1Gastroenterology and Hepatology,Surugadai Nihon University Hospital, 2Advanced Technology Research & Application Gr,GE Yokogawa Medical Systems

キーワード :

【はじめに】
肝癌における穿刺治療において超音波検査は中心的な役割をしているが客観性の低さが欠点である.近年,超音波診断装置の4Dプローブの導入と装置内のRaw data管理により客観性も向上しており,これまで我々は,4Dプローブを用いることで正確なボリュームデータを取得できるため超音波画像においても空間座標補正を行なうことが可能となることを当会において発表した.今回さらに磁気センサーの搭載した装置で位置情報の含んだ超音波データを用いたvolume matchingの臨床的有用性の評価をしたので報告する.
【方法】
対象は駿河台日本大学病院において臨床的に肝細胞癌と診断された症例とした.以下の3通りの方法を行なった.①超音波画像と超音波画像の比較.②超音波画像とCT画像(DICOM volume data)との比較.③磁気センサーを用いた超音波画像と超音波画像の比較または超音波画像とCT画像である.

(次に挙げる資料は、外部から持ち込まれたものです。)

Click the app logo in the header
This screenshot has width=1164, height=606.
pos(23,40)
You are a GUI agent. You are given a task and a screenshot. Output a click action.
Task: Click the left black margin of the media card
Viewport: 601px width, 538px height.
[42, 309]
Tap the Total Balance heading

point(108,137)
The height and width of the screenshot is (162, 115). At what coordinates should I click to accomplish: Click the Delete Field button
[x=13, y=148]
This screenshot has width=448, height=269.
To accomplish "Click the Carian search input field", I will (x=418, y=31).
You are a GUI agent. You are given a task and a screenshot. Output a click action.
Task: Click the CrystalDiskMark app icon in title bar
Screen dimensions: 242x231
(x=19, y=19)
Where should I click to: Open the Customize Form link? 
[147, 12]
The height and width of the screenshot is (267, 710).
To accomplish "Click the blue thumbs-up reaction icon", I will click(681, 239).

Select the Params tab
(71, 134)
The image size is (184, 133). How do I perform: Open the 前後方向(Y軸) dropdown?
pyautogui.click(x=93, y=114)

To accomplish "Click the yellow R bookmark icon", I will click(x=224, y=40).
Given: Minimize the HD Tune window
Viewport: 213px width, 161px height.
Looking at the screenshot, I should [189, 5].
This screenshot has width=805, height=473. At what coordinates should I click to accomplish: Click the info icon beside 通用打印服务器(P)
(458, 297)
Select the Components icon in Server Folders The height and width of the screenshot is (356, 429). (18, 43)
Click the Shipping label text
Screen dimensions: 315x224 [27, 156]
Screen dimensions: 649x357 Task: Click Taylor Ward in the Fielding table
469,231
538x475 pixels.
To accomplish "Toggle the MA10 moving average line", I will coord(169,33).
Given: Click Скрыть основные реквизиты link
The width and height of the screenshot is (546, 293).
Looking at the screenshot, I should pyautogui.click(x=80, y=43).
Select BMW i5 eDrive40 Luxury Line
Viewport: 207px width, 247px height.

前二者の位置合わせは,独自で開発した空間座標を補正するソフトを用いて,二つの画像のvolume dataから外部PC上で各3点を指定するPost Processingによる位置あわせを行った.磁気センサーを用いた場合はReferenceとなる画像を呼び出し同じ位置を指定し位置の補正をおこなった.使用装置:GE横河メディカルシステム社製LOGIQ7,LOGIQ E9,使用探触子:4C,4D3CL,である.
【結果および考察】
超音波検査においても,4Dプローブに加えて磁気センサーを導入することにより,位置情報の含んだ超音波画像を用いて適格な空間座標補正が可能であることが確認された.磁気センサーの導入は超音波画像と他の画像比較を容易にし,超音波画像と超音波画像の比較にも応用可能であり超音波検査の客観性の向上に寄与すると考えられた.また,磁気センサーを使用した場合の利点としてプローブの選択肢が拡がるため,近距離を含め画像の質が高くなることが挙げられた.欠点としては磁気センサーにより装置が大がかりになるほか,reference画像となるDICOM画像が1例症例分しか保存できないために連続的に検査が施行できず,準備に時間がかかることが挙げられた.今回検討した超音波画像におけるvolume matchingは超音波画像と超音波画像,超音波画像とCTのほかMRIなども含めたDICOM dataであれば応用可能であり今後の拡張性に期待がもてる分野であると考えられた.本法は,肝癌診断における腫瘍の経過観察,穿刺治療,治療効果判定に有用であり,今後画像支援システムを推進させることで肝癌治療における超音波検査の有用性がさらに高まることが予想された.